### Aim
Render the records as a JSON list of strings, one string per line, leaving out blank lines.

### Exercise materials
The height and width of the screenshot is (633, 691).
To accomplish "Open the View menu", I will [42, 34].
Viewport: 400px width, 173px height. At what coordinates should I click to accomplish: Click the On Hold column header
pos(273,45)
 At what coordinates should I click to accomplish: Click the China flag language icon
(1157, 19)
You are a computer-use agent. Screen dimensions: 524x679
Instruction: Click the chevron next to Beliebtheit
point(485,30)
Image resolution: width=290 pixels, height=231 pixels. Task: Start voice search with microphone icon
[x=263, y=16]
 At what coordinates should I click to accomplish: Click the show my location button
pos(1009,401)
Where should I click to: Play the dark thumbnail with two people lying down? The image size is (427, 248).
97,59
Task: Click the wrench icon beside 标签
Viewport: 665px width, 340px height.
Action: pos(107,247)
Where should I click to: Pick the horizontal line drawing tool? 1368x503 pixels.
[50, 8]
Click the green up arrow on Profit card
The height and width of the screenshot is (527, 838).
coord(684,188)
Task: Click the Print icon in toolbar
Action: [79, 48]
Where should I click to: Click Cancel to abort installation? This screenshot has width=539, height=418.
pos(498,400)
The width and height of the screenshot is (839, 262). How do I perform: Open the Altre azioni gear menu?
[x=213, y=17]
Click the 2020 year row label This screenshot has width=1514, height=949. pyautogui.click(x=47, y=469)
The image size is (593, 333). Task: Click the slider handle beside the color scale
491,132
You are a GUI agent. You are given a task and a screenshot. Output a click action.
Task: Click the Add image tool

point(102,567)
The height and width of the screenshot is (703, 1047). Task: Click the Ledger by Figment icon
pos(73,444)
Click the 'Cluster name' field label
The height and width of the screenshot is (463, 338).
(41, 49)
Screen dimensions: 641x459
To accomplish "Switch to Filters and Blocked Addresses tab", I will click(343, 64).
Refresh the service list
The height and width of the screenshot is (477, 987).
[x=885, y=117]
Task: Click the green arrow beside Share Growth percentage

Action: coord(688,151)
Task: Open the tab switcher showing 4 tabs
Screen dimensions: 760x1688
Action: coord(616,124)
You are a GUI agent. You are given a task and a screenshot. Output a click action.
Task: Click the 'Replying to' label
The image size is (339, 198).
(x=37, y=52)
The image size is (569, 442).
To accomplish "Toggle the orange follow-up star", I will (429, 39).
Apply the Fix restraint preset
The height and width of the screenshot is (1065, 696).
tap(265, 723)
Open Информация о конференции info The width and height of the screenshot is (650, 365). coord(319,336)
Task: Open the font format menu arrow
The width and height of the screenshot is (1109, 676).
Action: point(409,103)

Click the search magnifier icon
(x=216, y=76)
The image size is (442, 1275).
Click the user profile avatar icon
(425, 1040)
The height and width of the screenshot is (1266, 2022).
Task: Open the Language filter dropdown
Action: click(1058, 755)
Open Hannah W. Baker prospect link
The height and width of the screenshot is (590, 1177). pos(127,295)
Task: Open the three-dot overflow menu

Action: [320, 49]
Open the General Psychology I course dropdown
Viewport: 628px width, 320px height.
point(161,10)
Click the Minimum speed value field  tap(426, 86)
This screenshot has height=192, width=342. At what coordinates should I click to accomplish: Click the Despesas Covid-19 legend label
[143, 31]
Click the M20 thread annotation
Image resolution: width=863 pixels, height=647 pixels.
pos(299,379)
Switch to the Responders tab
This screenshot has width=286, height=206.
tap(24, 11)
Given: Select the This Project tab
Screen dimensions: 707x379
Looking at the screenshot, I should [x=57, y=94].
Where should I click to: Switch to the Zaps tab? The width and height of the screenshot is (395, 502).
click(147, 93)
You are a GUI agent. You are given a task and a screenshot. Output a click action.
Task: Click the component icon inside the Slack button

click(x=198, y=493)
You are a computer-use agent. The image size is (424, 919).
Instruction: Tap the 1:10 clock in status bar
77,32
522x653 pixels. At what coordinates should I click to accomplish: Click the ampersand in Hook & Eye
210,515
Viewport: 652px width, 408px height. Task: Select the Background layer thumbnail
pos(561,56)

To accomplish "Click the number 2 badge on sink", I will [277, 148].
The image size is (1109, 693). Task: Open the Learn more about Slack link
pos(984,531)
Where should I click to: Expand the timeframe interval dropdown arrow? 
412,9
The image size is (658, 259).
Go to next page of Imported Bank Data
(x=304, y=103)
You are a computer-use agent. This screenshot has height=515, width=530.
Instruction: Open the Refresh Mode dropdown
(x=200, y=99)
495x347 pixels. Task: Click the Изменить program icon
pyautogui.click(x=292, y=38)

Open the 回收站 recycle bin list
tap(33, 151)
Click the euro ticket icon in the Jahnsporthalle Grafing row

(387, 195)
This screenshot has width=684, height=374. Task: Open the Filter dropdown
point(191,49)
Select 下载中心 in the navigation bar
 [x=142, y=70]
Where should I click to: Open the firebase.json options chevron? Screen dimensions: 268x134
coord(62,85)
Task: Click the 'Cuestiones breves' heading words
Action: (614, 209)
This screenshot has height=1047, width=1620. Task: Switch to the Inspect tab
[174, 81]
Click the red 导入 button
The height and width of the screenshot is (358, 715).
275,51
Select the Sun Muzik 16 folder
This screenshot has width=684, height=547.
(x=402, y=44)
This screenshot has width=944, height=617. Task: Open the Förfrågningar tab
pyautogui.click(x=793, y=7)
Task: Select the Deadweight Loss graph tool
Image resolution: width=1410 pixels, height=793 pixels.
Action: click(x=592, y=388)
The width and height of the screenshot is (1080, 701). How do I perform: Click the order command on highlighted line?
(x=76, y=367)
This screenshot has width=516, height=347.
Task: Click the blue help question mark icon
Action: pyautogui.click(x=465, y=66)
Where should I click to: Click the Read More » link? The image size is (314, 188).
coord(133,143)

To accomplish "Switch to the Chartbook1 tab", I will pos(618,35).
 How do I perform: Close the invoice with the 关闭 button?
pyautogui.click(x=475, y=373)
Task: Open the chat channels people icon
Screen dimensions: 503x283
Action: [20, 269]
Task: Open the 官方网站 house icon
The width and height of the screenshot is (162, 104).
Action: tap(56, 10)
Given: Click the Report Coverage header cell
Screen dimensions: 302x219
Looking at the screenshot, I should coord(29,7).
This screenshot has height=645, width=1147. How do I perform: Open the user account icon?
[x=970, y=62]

### In response
[
  "The height and width of the screenshot is (633, 691).",
  "To accomplish \"Open the View menu\", I will [42, 34].",
  "Viewport: 400px width, 173px height. At what coordinates should I click to accomplish: Click the On Hold column header",
  "pos(273,45)",
  " At what coordinates should I click to accomplish: Click the China flag language icon",
  "(1157, 19)",
  "You are a computer-use agent. Screen dimensions: 524x679",
  "Instruction: Click the chevron next to Beliebtheit",
  "point(485,30)",
  "Image resolution: width=290 pixels, height=231 pixels. Task: Start voice search with microphone icon",
  "[x=263, y=16]",
  " At what coordinates should I click to accomplish: Click the show my location button",
  "pos(1009,401)",
  "Where should I click to: Play the dark thumbnail with two people lying down? The image size is (427, 248).",
  "97,59",
  "Task: Click the wrench icon beside 标签",
  "Viewport: 665px width, 340px height.",
  "Action: pos(107,247)",
  "Where should I click to: Pick the horizontal line drawing tool? 1368x503 pixels.",
  "[50, 8]",
  "Click the green up arrow on Profit card",
  "The height and width of the screenshot is (527, 838).",
  "coord(684,188)",
  "Task: Click the Print icon in toolbar",
  "Action: [79, 48]",
  "Where should I click to: Click Cancel to abort installation? This screenshot has width=539, height=418.",
  "pos(498,400)",
  "The width and height of the screenshot is (839, 262). How do I perform: Open the Altre azioni gear menu?",
  "[x=213, y=17]",
  "Click the 2020 year row label This screenshot has width=1514, height=949. pyautogui.click(x=47, y=469)",
  "The image size is (593, 333). Task: Click the slider handle beside the color scale",
  "491,132",
  "You are a GUI agent. You are given a task and a screenshot. Output a click action.",
  "Task: Click the Add image tool",
  "point(102,567)",
  "The height and width of the screenshot is (703, 1047). Task: Click the Ledger by Figment icon",
  "pos(73,444)",
  "Click the 'Cluster name' field label",
  "The height and width of the screenshot is (463, 338).",
  "(41, 49)",
  "Screen dimensions: 641x459",
  "To accomplish \"Switch to Filters and Blocked Addresses tab\", I will click(343, 64).",
  "Refresh the service list",
  "The height and width of the screenshot is (477, 987).",
  "[x=885, y=117]",
  "Task: Click the green arrow beside Share Growth percentage",
  "Action: coord(688,151)",
  "Task: Open the tab switcher showing 4 tabs",
  "Screen dimensions: 760x1688",
  "Action: coord(616,124)",
  "You are a GUI agent. You are given a task and a screenshot. Output a click action.",
  "Task: Click the 'Replying to' label",
  "The image size is (339, 198).",
  "(x=37, y=52)",
  "The image size is (569, 442).",
  "To accomplish \"Toggle the orange follow-up star\", I will (429, 39).",
  "Apply the Fix restraint preset",
  "The height and width of the screenshot is (1065, 696).",
  "tap(265, 723)",
  "Open Информация о конференции info The width and height of the screenshot is (650, 365). coord(319,336)",
  "Task: Open the font format menu arrow",
  "The width and height of the screenshot is (1109, 676).",
  "Action: point(409,103)",
  "Click the search magnifier icon",
  "(x=216, y=76)",
  "The image size is (442, 1275).",
  "Click the user profile avatar icon",
  "(425, 1040)",
  "The height and width of the screenshot is (1266, 2022).",
  "Task: Open the Language filter dropdown",
  "Action: click(1058, 755)",
  "Open Hannah W. Baker prospect link",
  "The height and width of the screenshot is (590, 1177). pos(127,295)",
  "Task: Open the three-dot overflow menu",
  "Action: [320, 49]",
  "Open the General Psychology I course dropdown",
  "Viewport: 628px width, 320px height.",
  "point(161,10)",
  "Click the Minimum speed value field  tap(426, 86)",
  "This screenshot has height=192, width=342. At what coordinates should I click to accomplish: Click the Despesas Covid-19 legend label",
  "[143, 31]",
  "Click the M20 thread annotation",
  "Image resolution: width=863 pixels, height=647 pixels.",
  "pos(299,379)",
  "Switch to the Responders tab",
  "This screenshot has width=286, height=206.",
  "tap(24, 11)",
  "Given: Select the This Project tab",
  "Screen dimensions: 707x379",
  "Looking at the screenshot, I should [x=57, y=94].",
  "Where should I click to: Switch to the Zaps tab? The width and height of the screenshot is (395, 502).",
  "click(147, 93)",
  "You are a GUI agent. You are given a task and a screenshot. Output a click action.",
  "Task: Click the component icon inside the Slack button",
  "click(x=198, y=493)",
  "You are a computer-use agent. The image size is (424, 919).",
  "Instruction: Tap the 1:10 clock in status bar",
  "77,32",
  "522x653 pixels. At what coordinates should I click to accomplish: Click the ampersand in Hook & Eye",
  "210,515",
  "Viewport: 652px width, 408px height. Task: Select the Background layer thumbnail",
  "pos(561,56)",
  "To accomplish \"Click the number 2 badge on sink\", I will [277, 148].",
  "The image size is (1109, 693). Task: Open the Learn more about Slack link",
  "pos(984,531)",
  "Where should I click to: Expand the timeframe interval dropdown arrow? ",
  "412,9",
  "The image size is (658, 259).",
  "Go to next page of Imported Bank Data",
  "(x=304, y=103)",
  "You are a computer-use agent. This screenshot has height=515, width=530.",
  "Instruction: Open the Refresh Mode dropdown",
  "(x=200, y=99)",
  "495x347 pixels. Task: Click the Изменить program icon",
  "pyautogui.click(x=292, y=38)",
  "Open the 回收站 recycle bin list",
  "tap(33, 151)",
  "Click the euro ticket icon in the Jahnsporthalle Grafing row",
  "(387, 195)",
  "This screenshot has width=684, height=374. Task: Open the Filter dropdown",
  "point(191,49)",
  "Select 下载中心 in the navigation bar",
  " [x=142, y=70]",
  "Where should I click to: Open the firebase.json options chevron? Screen dimensions: 268x134",
  "coord(62,85)",
  "Task: Click the 'Cuestiones breves' heading words",
  "Action: (614, 209)",
  "This screenshot has height=1047, width=1620. Task: Switch to the Inspect tab",
  "[174, 81]",
  "Click the red 导入 button",
  "The height and width of the screenshot is (358, 715).",
  "275,51",
  "Select the Sun Muzik 16 folder",
  "This screenshot has width=684, height=547.",
  "(x=402, y=44)",
  "This screenshot has width=944, height=617. Task: Open the Förfrågningar tab",
  "pyautogui.click(x=793, y=7)",
  "Task: Select the Deadweight Loss graph tool",
  "Image resolution: width=1410 pixels, height=793 pixels.",
  "Action: click(x=592, y=388)",
  "The width and height of the screenshot is (1080, 701). How do I perform: Click the order command on highlighted line?",
  "(x=76, y=367)",
  "This screenshot has width=516, height=347.",
  "Task: Click the blue help question mark icon",
  "Action: pyautogui.click(x=465, y=66)",
  "Where should I click to: Click the Read More » link? The image size is (314, 188).",
  "coord(133,143)",
  "To accomplish \"Switch to the Chartbook1 tab\", I will pos(618,35).",
  " How do I perform: Close the invoice with the 关闭 button?",
  "pyautogui.click(x=475, y=373)",
  "Task: Open the chat channels people icon",
  "Screen dimensions: 503x283",
  "Action: [20, 269]",
  "Task: Open the 官方网站 house icon",
  "The width and height of the screenshot is (162, 104).",
  "Action: tap(56, 10)",
  "Given: Click the Report Coverage header cell",
  "Screen dimensions: 302x219",
  "Looking at the screenshot, I should coord(29,7).",
  "This screenshot has height=645, width=1147. How do I perform: Open the user account icon?",
  "[x=970, y=62]"
]